Pope Francis has made it easier for Catholics to end their marriages, making the most substantial changes to annulment procedures in centuries. He said the reforms are aimed at providing a “just simplicity” for the “heart of the faithful.”
An annulment, formally known as a “decree of nullity,” is a ruling that a marriage was not valid according to Church law because certain circumstances, such as free will, psychological maturity and openness to having children, were lacking.
The annulment process has often been criticized for being cumbersome, lengthy, outdated, and expensive. Many say the rules discourage even those with legitimate grounds from trying to get annulments.
The pontiff aimed to put end to those complaints on Tuesday, stating that the “impulse for reform is fed by the enormous numbers of the faithful who…are too often alienated from the juridical structures of the church…”
He said the process should be sped up so that those seeking annulments will not be “long oppressed by darkness of doubt” over whether their marriages could be dissolved.
The new rules, based on a year’s work by a papal advisory commission, eliminate the requirement that any annulment granted by a church court must be automatically reviewed by another set of judges.

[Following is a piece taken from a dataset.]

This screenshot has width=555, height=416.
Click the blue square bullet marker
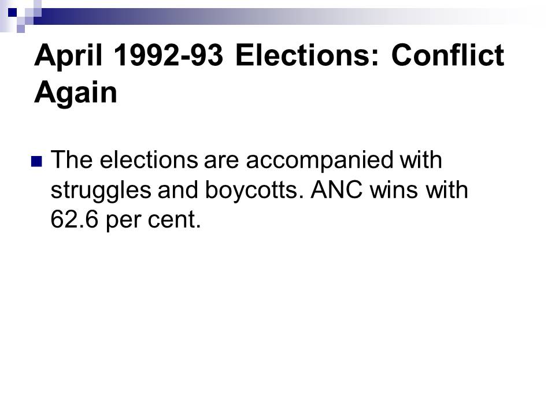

They also establish a “fast-track trial” to be judged by a local bishop who can grant an annulment in less than two months. This option would be available in cases where both parties agree to an annulment, and where evidence for marriage dissolution is especially strong.
Pope Francis also stated that annulments – which can cost thousands of dollars in legal fees – should be free of charge and that bishops should provide more help to divorced couples.
Monsignor Pio Vito Pinto, dean of the Vatican court that rules on annulments, told a news conference that the new rules are the most substantive changes to annulment laws since the papacy of Benedict XIV, who reigned from 1740 to 1758.
The pontiff did, however, reaffirm his position on the “indissolubility of marriage” on Tuesday.
The Catholic Church does not recognize divorce. Catholics who re-marry in civil ceremonies are considered to be still married to their first spouse, thereby living in a state of sin. This bars them from receiving holy sacraments such as communion.
The reforms come just one month before the next synod on the family, where various issues – such as the place of remarried and gay Catholics in the church – will be discussed.
This is one of many forward-thinking moves by Pope Francis, who has earned a reputation as a reformist seeking to make the Catholic Church more modern and open.
Earlier this month, the pontiff called on all priests to pardon women who have abortions, as well as the doctors who perform them, during the coming holy year.
In June, he became the first pope to use scientific data in a major teaching document, in which he called global warming a largely man-made problem driven by overconsumption.
He has also called for a greater role of women in the governance of the Church, though he has reaffirmed the all-male priesthood.